[Stored items]
____
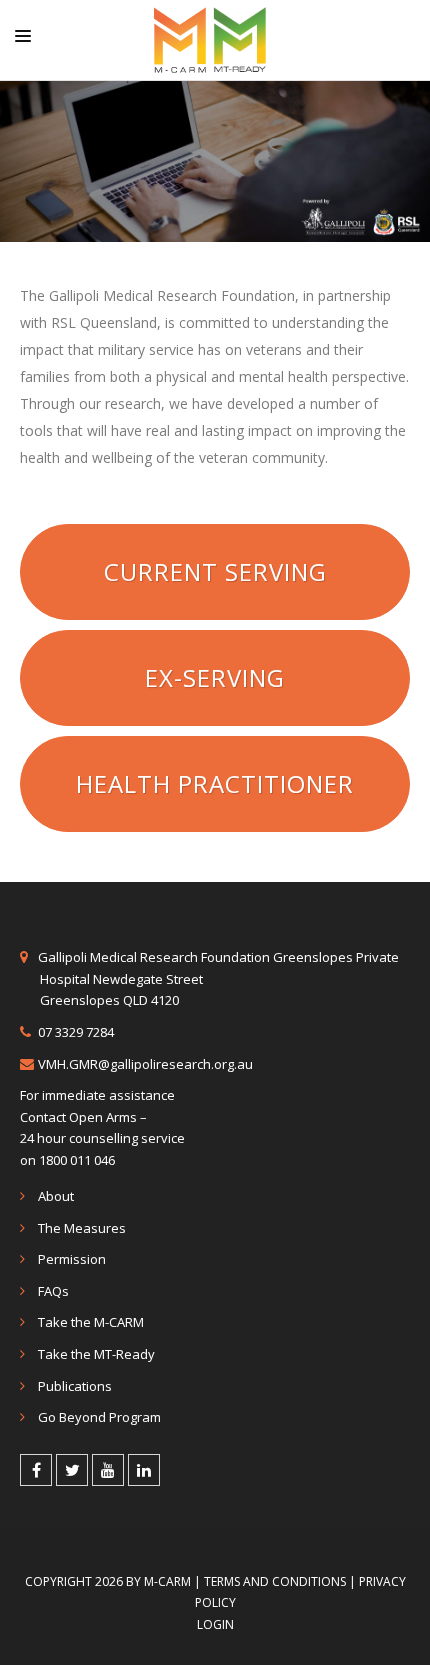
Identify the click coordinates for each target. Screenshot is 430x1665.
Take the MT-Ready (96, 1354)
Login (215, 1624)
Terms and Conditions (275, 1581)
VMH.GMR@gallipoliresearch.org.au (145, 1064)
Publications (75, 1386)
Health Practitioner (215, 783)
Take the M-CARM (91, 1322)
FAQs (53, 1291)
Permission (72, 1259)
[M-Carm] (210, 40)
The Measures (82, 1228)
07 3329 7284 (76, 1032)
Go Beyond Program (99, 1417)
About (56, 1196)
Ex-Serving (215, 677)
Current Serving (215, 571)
____
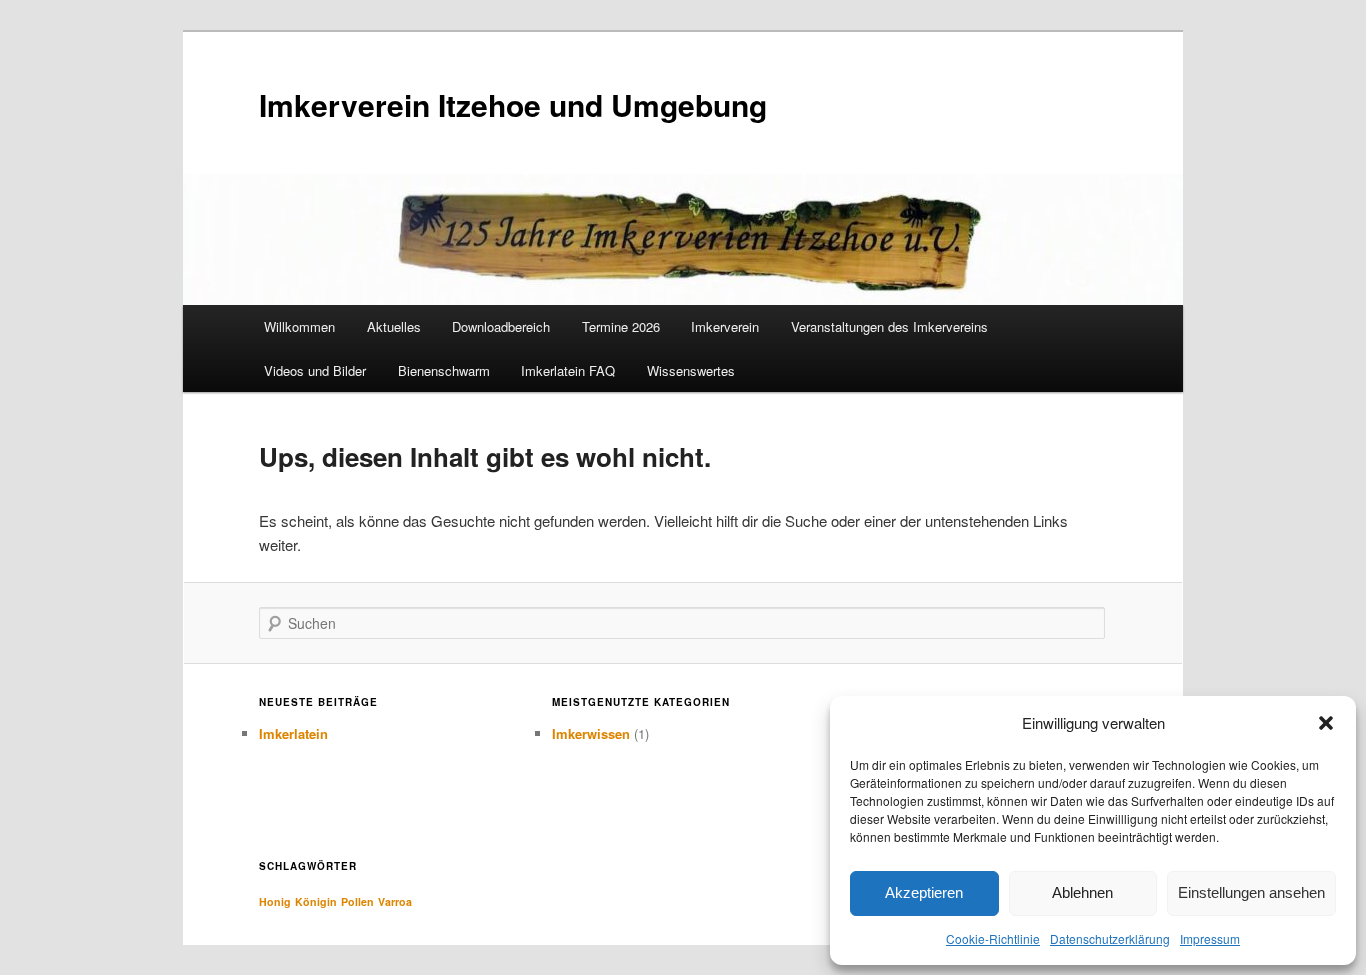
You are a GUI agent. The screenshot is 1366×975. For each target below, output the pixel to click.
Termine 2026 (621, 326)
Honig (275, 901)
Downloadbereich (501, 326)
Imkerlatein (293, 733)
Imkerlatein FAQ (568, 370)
____
Action item> Restate word for word the lines of the data above, starting at the line containing "Permission (72, 1259)" and ending at the line containing "Current Serving (215, 571)", both included, and nothing more.

Answer to this exercise>
Permission (72, 1259)
[M-Carm] (210, 40)
The Measures (82, 1228)
07 3329 7284 (76, 1032)
Go Beyond Program (99, 1417)
About (56, 1196)
Ex-Serving (215, 677)
Current Serving (215, 571)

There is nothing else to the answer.